Por la misma razón, los impuestos altos no se consideraban una afrenta en aquellos años. Por el contrario, unos tramos impositivos en marcada progresión se veían como un recurso consensuado para obtener recursos excedentes de los privilegiados e indolentes y ponerlos a disposición de quienes más los necesitaban o podían utilizarlos mejor. Tampoco era ésta una idea nueva. El impuesto sobre la renta había comenzado a aplicarse en la mayoría de los países europeos bastante antes de la I Guerra Mundial y en muchos de ellos siguió incrementándose en el periodo de entreguerras. En cualquier caso, todavía en 1925 la mayoría de las familias de clase media aún podían permitirse uno o más sirvientes, con frecuencia internos.

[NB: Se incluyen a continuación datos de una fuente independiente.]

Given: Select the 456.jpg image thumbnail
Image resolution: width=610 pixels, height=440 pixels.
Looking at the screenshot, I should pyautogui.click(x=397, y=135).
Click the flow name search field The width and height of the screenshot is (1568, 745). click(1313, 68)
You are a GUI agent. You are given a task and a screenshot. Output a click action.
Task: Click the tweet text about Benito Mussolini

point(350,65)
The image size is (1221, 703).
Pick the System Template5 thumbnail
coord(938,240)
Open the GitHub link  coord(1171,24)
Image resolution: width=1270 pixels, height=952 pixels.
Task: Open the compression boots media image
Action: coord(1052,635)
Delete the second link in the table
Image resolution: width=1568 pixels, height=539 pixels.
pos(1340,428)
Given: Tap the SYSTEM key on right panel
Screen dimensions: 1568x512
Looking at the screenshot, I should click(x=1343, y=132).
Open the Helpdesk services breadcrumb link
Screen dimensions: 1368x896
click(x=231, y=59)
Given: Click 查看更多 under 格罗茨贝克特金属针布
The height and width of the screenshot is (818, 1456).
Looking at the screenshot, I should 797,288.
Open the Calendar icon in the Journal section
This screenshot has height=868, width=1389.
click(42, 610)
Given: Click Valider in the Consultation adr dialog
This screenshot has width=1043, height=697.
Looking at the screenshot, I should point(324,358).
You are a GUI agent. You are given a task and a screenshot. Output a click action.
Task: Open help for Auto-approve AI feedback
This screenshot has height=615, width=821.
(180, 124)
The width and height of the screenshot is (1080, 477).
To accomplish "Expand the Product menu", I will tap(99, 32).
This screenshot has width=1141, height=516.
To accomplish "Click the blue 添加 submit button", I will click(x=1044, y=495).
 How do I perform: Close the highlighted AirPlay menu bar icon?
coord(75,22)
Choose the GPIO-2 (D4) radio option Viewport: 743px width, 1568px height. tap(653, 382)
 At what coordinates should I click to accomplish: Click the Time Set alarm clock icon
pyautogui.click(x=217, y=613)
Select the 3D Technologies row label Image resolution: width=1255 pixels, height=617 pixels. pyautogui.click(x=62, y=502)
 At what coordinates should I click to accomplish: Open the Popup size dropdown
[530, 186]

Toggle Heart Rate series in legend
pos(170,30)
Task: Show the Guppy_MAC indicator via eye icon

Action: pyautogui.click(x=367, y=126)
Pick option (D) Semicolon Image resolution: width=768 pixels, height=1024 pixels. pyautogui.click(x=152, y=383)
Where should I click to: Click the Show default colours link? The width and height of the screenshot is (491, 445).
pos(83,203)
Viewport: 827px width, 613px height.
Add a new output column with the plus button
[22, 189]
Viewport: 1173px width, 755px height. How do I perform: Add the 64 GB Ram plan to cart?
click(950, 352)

Sin embargo, para 1950 sólo la aristocracia y los nuevos ricos podían aspirar a algo así: entre los impuestos, el gravamen de las herencias y el aumento continuado de los empleos y los sueldos a que podía acceder la población trabajadora, las reservas de empleados domésticos empobrecidos y obsequiosos prácticamente se habían agotado. Gracias a las prestaciones universales del Estado del bienestar, la única ventaja del servicio doméstico a largo plazo —la probable generosidad de los señores con su sirviente enfermo, anciano o indispuesto de alguna forma— ahora era superflua.
La mayor parte de la población pensaba que una redistribución moderada de la riqueza, que eliminase los extremos de ricos y pobres, beneficiaría a todos. Condorcet había observado sabiamente que «al Tesoro siempre le resultará más barato mejorar la condición de los pobres para que puedan comprar grano que bajar el precio del grano para ponerlo al alcance de los pobres».[9]
En 1960 esta tesis se había convertido de facto en la política de gobierno en todos los países occidentales.
Una o dos generaciones después, estas actitudes quizá parezcan extrañas, En las tres décadas que siguieron a la guerra, economistas, políticos, comentaristas y ciudadanos coincidían en que un gasto público alto, administrado por las autoridades nacionales o locales con libertad suficiente para regular la vida económica a distintos niveles, era una buena política. A quienes no estaban de acuerdo se les consideraba curiosidades de un pasado olvidado —ideólogos irracionales que buscaban hacer realidad sus entelequias— o egoístas defensores del interés privado sobre el bienestar público. El mercado seguía ocupando su lugar, el Estado desempeñaba un papel central en la vida de los individuos y los servicios sociales tenían prioridad sobre los demás gastos gubernamentales, con la parcial excepción de Estados Unidos, donde el desembolso militar siguió creciendo al mismo ritmo.
¿Cómo pudo ocurrir todo esto? Incluso si estuviéramos dispuestos a admitir que tales metas y prácticas colectivistas eran admirables en principio, hoy deberíamos considerarlas ineficaces —pues desvían fondos privados para fines públicos— y, en cualquier caso, ponen peligrosamente a disposición de «burócratas», «políticos» y «grandes gobiernos» recursos económicos y sociales. ¿Por qué les preocuparon tan poco a nuestros padres y abuelos esas consideraciones? ¿Por qué se mostraron tan dispuestos a ceder la iniciativa al sector público y poner en sus manos riqueza para la consecución de fines colectivos?